>> Start TASK INPUTS

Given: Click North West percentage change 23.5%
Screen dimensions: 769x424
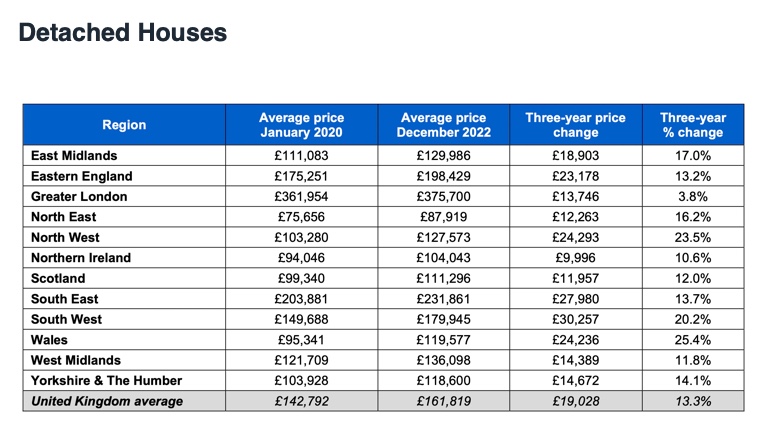Looking at the screenshot, I should click(693, 238).
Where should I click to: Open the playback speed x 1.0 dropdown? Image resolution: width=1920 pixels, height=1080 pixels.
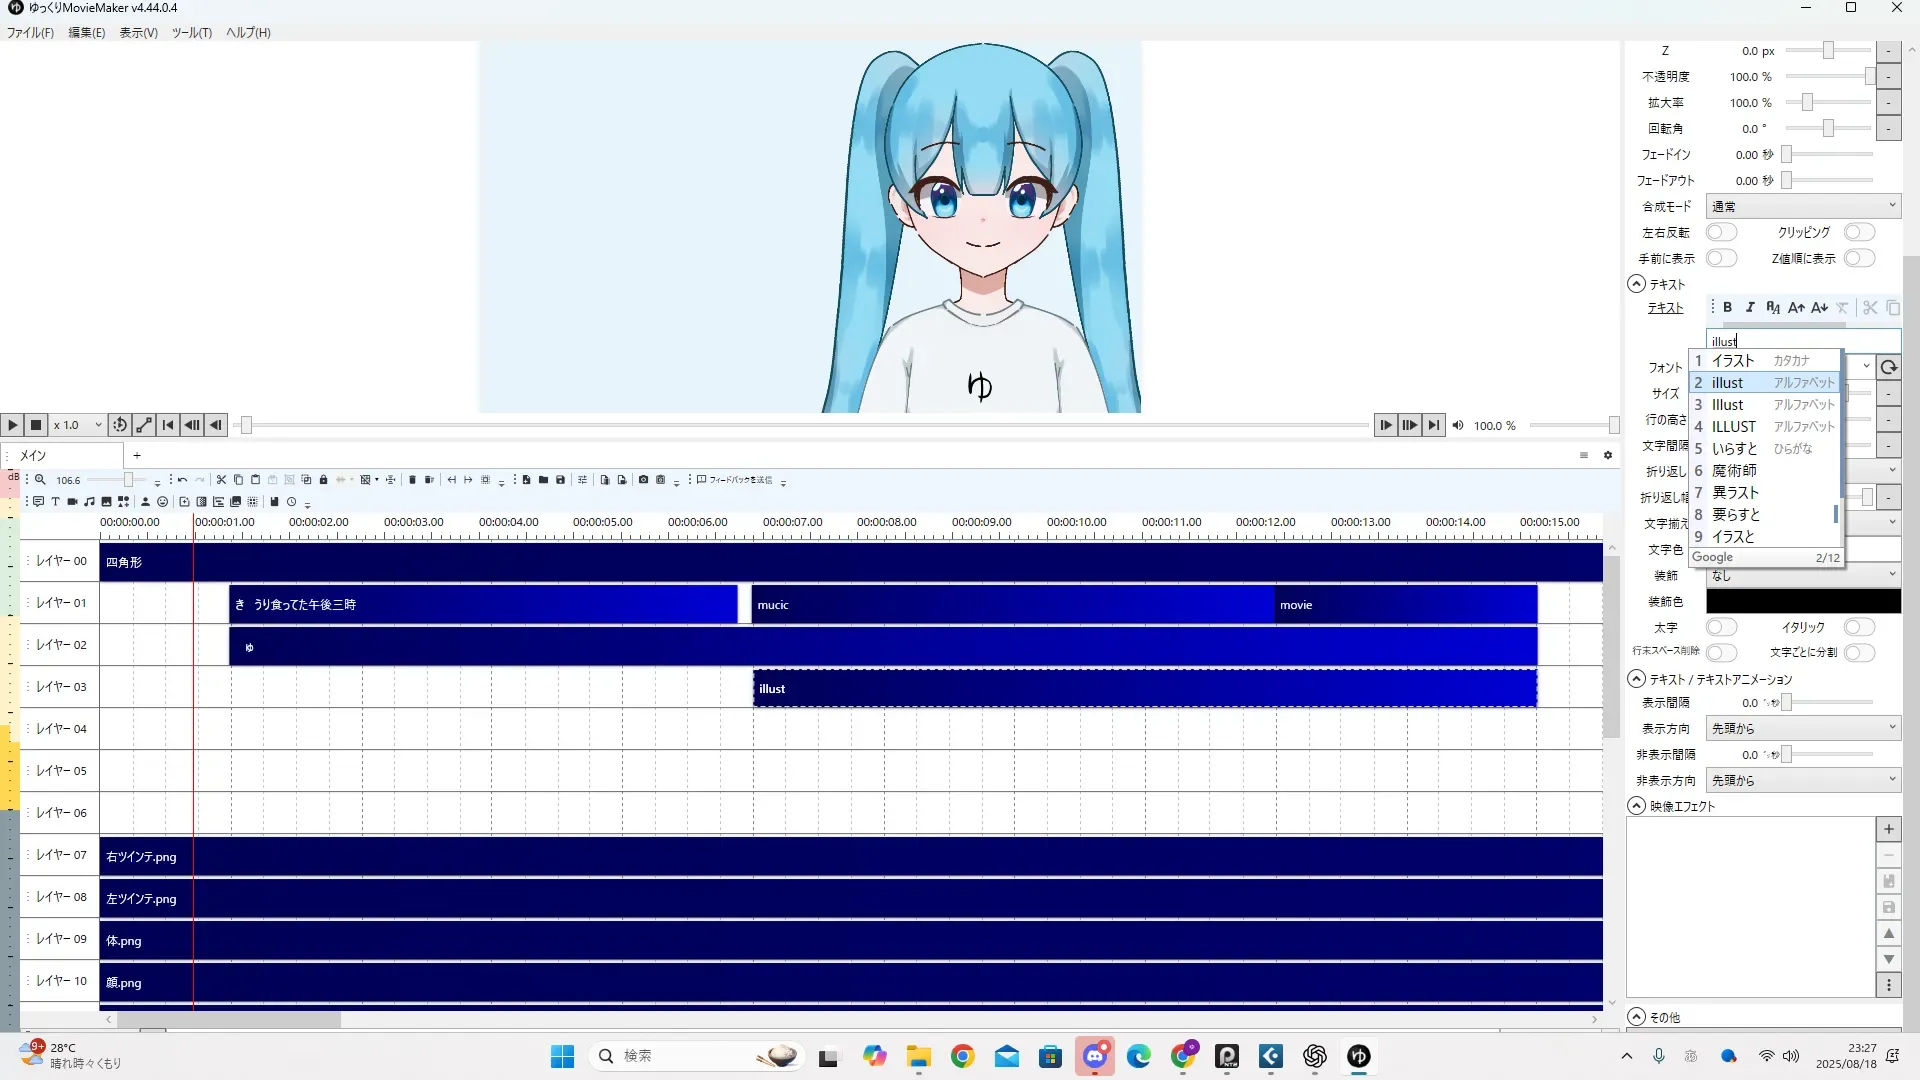78,425
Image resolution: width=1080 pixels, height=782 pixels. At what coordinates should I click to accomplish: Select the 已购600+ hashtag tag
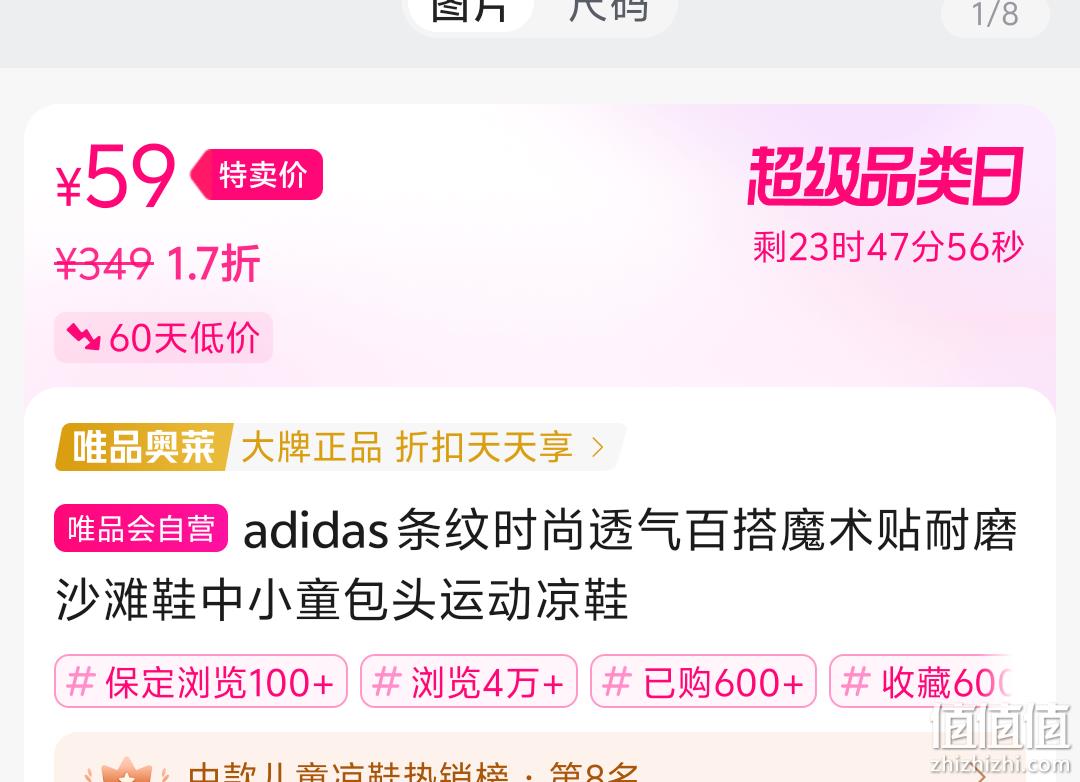[703, 681]
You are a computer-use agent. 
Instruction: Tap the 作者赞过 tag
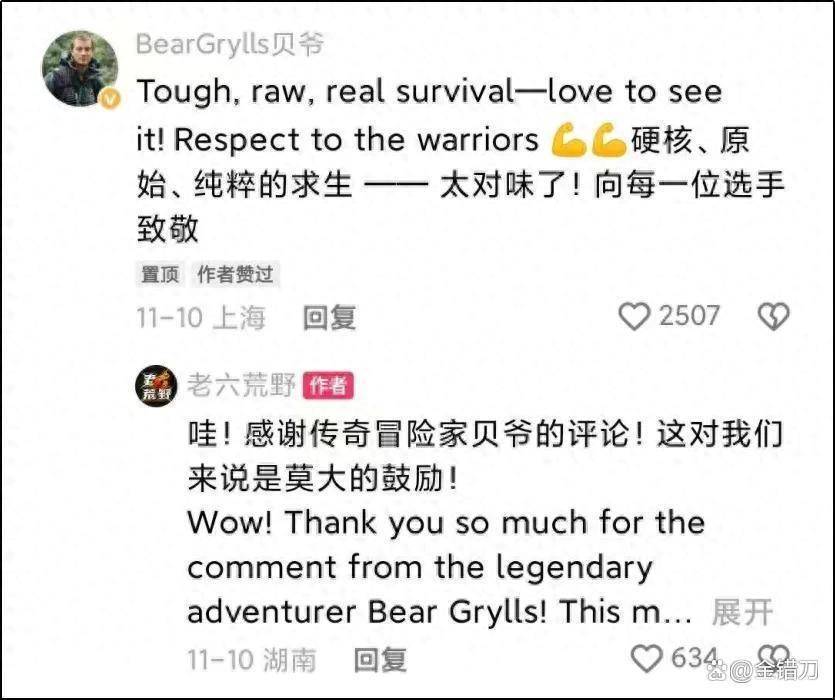[x=235, y=274]
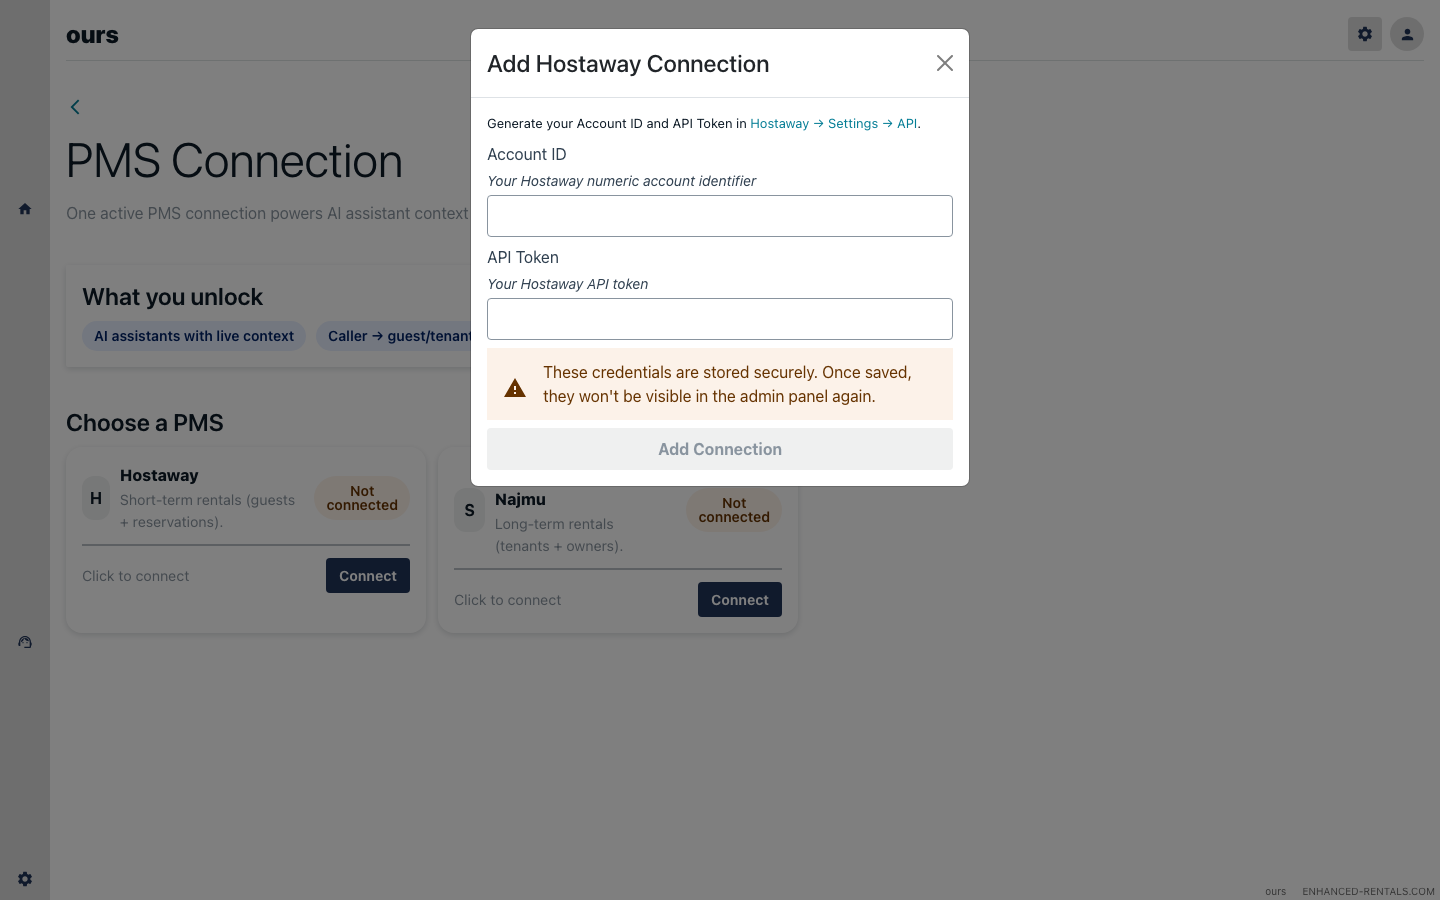Click the Not connected badge on Najmu
This screenshot has height=900, width=1440.
[x=733, y=510]
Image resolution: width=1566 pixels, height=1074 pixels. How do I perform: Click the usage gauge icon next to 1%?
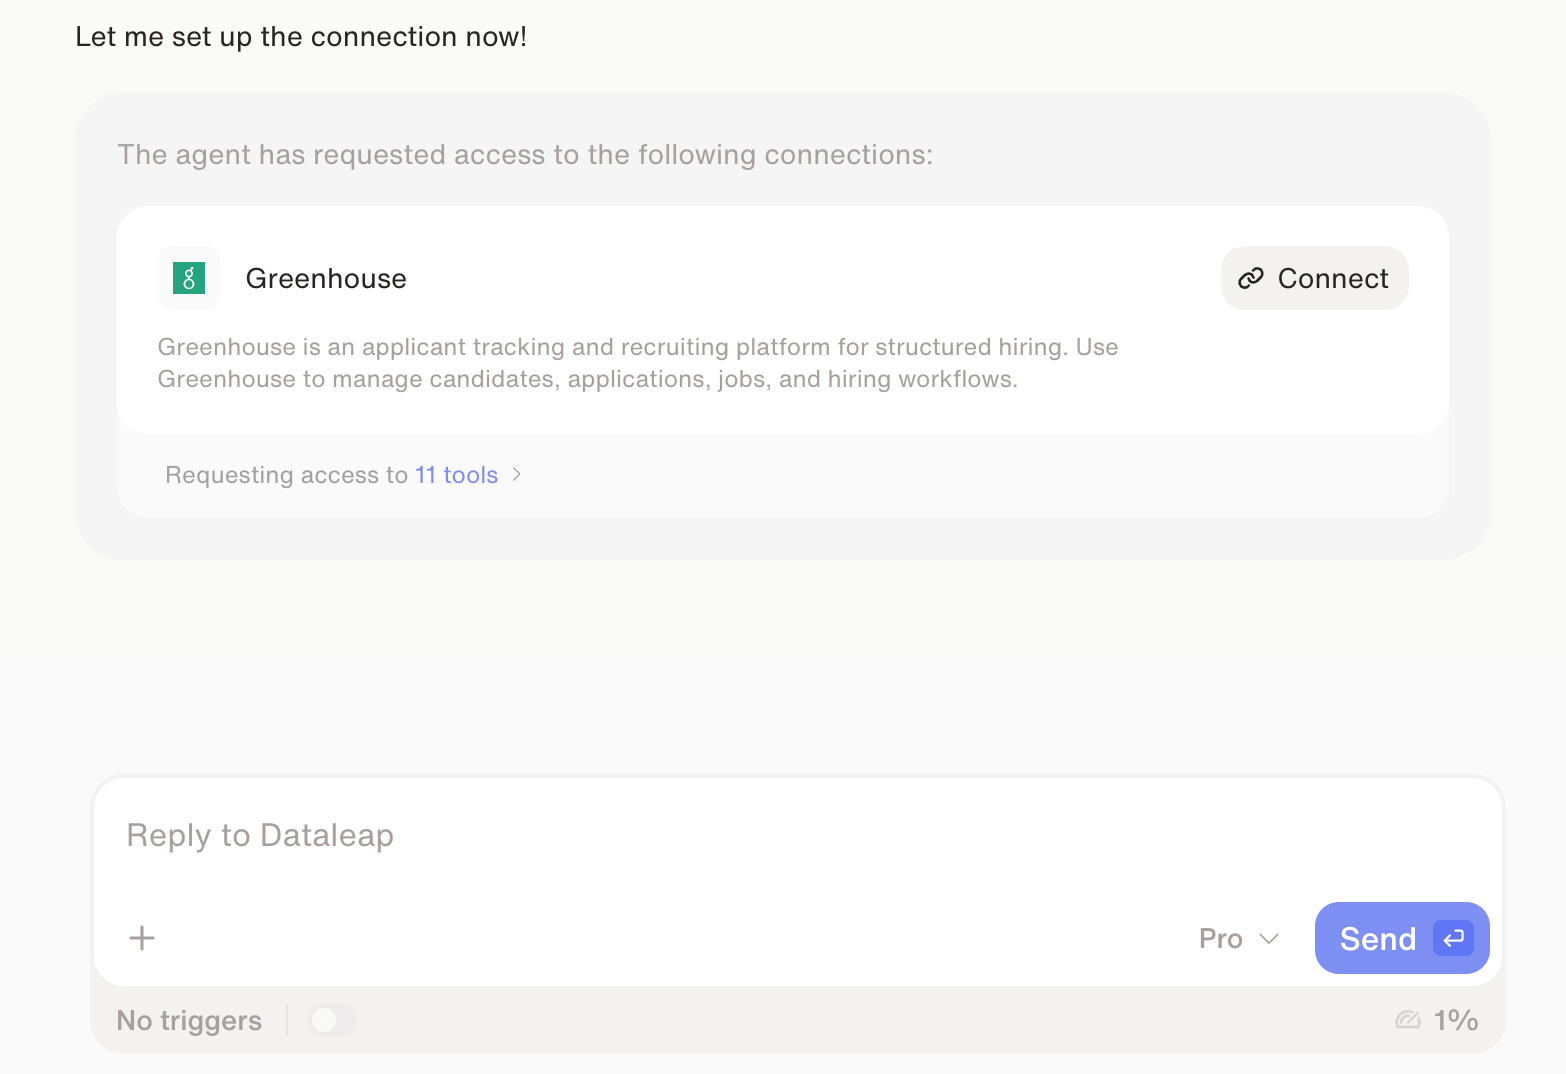point(1408,1019)
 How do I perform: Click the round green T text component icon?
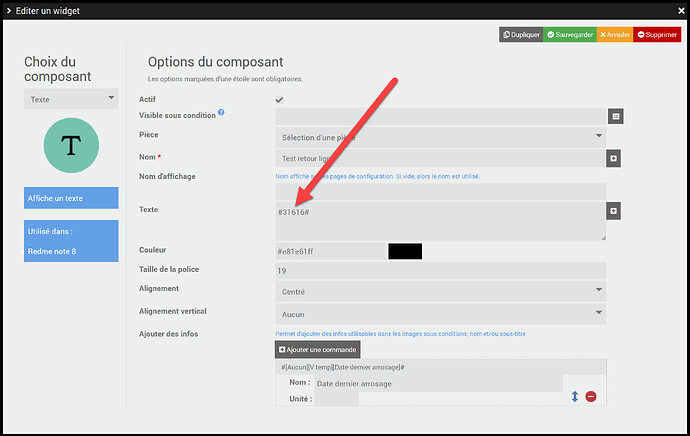(71, 145)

>> End TASK INPUTS

_DESCRIPTION OF THE TASK_
Find every line in the entries above that contains the word "resolution" and copy each of those lines. Count a line only if its capitalization matches.

_WRITTEN REPLY_
Where should I click to: Open the playback speed x 1.0 dropdown? Image resolution: width=1920 pixels, height=1080 pixels.
Image resolution: width=1080 pixels, height=782 pixels. At what coordinates should I click to accomplish: Select the 已购600+ hashtag tag
Image resolution: width=1566 pixels, height=1074 pixels. How do I perform: Click the usage gauge icon next to 1%?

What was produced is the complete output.